On Mon, 02 Feb 2026 14:54:55 +0000,
Fuad Tabba <tabba@google.com> wrote:
> 
> Hi Marc,
> 
> On Mon, 2 Feb 2026 at 14:45, Marc Zyngier <maz@kernel.org> wrote:
> >
> > On Mon, 02 Feb 2026 13:04:24 +0000,
> > Fuad Tabba <tabba@google.com> wrote:
> > >
> > > KVM: arm64: nv: Use kvm_phys_size() for VNCR invalidation range
> > >
> > > Protected mode uses `pkvm_mappings` of the union inside `struct kvm_pgtable`.
> > > This aliases `ia_bits`, which is used in non-protected mode.
> > >
> > > Attempting to use `pgt->ia_bits` in kvm_nested_s2_unmap() and
> > > kvm_nested_s2_wp() results in reading mapping pointers or state as a
> > > shift amount. This triggers a UBSAN shift-out-of-bounds error:
> > >
> > >     UBSAN: shift-out-of-bounds in arch/arm64/kvm/nested.c:1127:34
> > >     shift exponent 174565952 is too large for 64-bit type 'unsigned long'
> > >     Call trace:
> > >      __ubsan_handle_shift_out_of_bounds+0x28c/0x2c0
> > >      kvm_nested_s2_unmap+0x228/0x248
> > >      kvm_arch_flush_shadow_memslot+0x98/0xc0
> > >      kvm_set_memslot+0x248/0xce0
> > >
> > > Fix this by using kvm_phys_size() to determine the IPA size. This helper
> > > is independent of the software page table representation and works
> > > correctly for both protected and non-protected modes, as it derives the
> > > size directly from VTCR_EL2.
> >
> > I'm a bit confused by the explanation. We have plenty of code that
> > uses pgt->ia_bits outside of the NV code. And yet that code is not
> > affected by this?
> >
> > I'm asking because NV is clearly a case where the pkvm_mappings
> > aliasing is unambiguously *not* happening.
> >
> > Isn't the real issue that we are entering the NV handling code for any
> > S2 manipulation irrespective of NV support? Would something like below
> > help instead?
> 
> That would definitely work (just tested it). I just assumed that the
> code is there in case in the future we want to support nv + pkvm....
> Although, I chuckled a bit as I was writing those words :)

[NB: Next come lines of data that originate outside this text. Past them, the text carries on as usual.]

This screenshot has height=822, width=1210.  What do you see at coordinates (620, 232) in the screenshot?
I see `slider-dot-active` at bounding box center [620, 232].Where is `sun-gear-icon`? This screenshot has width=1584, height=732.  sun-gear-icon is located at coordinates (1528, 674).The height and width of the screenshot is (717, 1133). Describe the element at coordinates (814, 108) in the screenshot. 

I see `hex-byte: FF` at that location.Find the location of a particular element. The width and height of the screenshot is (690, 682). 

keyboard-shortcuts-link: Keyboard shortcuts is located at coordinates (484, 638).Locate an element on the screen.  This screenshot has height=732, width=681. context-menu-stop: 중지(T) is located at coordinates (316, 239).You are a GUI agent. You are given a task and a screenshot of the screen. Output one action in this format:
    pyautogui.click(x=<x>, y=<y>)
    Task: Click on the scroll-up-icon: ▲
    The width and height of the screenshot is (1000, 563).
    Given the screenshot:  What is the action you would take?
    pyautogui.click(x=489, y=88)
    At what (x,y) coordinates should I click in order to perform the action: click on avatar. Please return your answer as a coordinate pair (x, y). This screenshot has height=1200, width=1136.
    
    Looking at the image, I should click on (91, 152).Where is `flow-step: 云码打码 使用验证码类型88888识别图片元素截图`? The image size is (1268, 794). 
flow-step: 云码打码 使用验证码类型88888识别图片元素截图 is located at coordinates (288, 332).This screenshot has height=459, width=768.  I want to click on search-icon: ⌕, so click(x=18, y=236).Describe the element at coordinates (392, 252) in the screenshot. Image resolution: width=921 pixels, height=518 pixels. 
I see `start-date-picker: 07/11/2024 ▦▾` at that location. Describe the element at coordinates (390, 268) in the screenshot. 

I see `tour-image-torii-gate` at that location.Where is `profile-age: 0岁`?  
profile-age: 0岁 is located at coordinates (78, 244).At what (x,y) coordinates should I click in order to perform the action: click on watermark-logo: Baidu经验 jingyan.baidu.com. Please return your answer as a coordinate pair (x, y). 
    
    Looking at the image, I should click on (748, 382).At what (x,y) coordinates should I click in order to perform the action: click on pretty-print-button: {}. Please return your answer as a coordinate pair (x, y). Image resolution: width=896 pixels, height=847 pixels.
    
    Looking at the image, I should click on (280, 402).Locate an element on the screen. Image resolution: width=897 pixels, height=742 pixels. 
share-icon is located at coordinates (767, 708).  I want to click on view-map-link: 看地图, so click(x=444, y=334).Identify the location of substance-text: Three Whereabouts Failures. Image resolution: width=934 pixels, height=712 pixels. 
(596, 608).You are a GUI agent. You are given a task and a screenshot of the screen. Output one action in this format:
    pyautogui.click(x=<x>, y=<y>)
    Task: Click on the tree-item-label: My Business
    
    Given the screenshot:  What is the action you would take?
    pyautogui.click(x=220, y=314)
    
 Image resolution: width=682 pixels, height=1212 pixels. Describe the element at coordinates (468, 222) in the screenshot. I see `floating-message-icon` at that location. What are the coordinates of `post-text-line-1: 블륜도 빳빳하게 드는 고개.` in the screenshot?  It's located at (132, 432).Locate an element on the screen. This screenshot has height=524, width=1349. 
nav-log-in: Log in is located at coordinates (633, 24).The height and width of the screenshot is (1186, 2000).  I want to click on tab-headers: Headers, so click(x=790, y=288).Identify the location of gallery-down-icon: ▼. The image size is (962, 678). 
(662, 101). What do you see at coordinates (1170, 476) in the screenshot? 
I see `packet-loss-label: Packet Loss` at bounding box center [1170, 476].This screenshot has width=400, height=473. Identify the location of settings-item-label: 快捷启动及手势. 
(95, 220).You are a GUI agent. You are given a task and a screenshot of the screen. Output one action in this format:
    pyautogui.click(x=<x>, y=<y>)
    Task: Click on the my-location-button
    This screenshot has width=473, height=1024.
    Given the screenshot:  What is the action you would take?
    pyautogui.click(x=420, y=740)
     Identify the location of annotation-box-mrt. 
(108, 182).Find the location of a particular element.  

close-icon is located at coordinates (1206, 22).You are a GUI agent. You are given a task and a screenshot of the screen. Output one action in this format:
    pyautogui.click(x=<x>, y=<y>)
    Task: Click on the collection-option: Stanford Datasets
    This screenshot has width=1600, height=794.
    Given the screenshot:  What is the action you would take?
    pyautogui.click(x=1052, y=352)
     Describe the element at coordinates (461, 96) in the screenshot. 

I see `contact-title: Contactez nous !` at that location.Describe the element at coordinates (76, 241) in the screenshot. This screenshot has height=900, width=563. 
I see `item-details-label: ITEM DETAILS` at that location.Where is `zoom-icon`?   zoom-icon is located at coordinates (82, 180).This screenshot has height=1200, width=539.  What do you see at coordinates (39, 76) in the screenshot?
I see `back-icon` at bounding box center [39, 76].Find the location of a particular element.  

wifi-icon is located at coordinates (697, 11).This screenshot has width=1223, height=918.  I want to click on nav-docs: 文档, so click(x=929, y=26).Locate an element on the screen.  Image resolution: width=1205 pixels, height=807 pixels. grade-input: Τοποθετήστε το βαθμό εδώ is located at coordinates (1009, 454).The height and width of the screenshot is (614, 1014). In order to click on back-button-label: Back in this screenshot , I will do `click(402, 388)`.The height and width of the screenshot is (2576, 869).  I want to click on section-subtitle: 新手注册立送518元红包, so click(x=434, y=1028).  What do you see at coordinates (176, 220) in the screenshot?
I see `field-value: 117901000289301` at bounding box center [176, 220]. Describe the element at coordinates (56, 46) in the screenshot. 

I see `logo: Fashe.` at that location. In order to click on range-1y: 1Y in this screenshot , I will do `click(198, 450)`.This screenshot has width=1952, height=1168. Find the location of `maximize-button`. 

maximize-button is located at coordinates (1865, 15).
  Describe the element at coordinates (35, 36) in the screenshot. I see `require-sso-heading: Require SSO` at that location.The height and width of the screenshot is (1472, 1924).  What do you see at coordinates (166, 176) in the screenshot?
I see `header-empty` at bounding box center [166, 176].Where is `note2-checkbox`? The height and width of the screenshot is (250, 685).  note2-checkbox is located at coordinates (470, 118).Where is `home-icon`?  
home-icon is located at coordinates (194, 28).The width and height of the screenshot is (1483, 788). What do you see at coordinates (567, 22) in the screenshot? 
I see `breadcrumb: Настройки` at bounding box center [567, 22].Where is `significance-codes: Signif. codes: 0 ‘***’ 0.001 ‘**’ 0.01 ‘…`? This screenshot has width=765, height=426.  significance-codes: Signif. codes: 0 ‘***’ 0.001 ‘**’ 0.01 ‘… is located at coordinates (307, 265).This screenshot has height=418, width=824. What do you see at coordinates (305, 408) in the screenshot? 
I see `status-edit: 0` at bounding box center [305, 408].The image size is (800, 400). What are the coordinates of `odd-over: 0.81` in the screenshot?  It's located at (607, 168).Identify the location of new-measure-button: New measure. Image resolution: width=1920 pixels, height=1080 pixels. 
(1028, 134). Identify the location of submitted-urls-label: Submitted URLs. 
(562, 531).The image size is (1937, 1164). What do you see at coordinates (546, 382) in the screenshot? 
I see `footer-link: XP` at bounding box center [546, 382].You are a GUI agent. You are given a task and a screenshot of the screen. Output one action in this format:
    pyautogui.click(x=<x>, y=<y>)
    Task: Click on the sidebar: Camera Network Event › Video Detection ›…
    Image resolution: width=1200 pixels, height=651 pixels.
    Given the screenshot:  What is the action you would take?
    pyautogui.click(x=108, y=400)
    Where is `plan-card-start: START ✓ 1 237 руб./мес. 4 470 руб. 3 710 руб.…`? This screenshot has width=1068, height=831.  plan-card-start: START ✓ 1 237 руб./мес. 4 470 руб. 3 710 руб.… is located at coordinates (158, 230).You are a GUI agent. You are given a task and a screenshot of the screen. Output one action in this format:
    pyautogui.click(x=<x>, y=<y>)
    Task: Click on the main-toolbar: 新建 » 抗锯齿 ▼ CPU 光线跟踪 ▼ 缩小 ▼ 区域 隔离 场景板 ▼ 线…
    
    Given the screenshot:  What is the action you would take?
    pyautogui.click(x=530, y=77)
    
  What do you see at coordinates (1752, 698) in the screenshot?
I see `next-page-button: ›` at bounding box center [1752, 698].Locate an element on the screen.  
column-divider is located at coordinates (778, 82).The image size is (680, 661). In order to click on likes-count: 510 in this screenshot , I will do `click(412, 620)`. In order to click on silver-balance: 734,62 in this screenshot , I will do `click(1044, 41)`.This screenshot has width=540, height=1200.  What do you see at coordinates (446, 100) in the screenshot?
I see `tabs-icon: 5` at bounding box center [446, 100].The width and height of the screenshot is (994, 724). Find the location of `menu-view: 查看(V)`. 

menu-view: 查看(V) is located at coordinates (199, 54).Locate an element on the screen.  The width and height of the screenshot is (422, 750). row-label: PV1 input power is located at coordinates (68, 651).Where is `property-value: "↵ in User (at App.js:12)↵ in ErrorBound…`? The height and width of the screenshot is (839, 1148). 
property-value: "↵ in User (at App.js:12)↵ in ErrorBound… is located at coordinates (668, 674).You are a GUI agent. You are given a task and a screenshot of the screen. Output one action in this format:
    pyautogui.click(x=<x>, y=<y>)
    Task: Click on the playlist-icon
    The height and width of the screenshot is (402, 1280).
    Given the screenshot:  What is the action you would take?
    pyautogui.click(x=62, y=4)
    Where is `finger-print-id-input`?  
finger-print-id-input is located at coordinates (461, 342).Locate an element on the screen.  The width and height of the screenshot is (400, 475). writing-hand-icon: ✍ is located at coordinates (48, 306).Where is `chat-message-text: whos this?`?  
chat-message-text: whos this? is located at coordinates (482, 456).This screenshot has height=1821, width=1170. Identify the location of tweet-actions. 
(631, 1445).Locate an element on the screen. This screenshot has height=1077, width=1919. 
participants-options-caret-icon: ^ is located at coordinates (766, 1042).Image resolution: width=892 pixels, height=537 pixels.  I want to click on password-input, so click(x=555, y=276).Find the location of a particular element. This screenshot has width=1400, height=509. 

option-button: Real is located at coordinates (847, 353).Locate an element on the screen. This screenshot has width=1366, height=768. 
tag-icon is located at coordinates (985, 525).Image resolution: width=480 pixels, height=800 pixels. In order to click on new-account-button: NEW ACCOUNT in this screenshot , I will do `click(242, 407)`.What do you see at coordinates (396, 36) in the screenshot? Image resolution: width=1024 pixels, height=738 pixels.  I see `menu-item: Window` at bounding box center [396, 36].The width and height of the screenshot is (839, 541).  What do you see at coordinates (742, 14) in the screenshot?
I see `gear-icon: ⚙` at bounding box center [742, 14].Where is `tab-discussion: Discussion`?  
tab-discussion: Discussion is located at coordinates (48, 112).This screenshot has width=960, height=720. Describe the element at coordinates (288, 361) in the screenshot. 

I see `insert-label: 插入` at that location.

Don't laugh, I seriously considered what it would take to teach NV to
the RMM, just as a way to get rid of the ridiculous notion of planes
(which is exactly like NV, only done in a way that is even worse than
the architected version, so even more costly for no good reason).

> I was going to ask if you'd like me to respin, but this is a
> completely different patch. Would you like me to write it up and
> send it (my contribution would be the commit msg)?

Yes please, it's a lot less effort for me! :p

Thanks,

	M.

-- 
Without deviation from the norm, progress is not possible.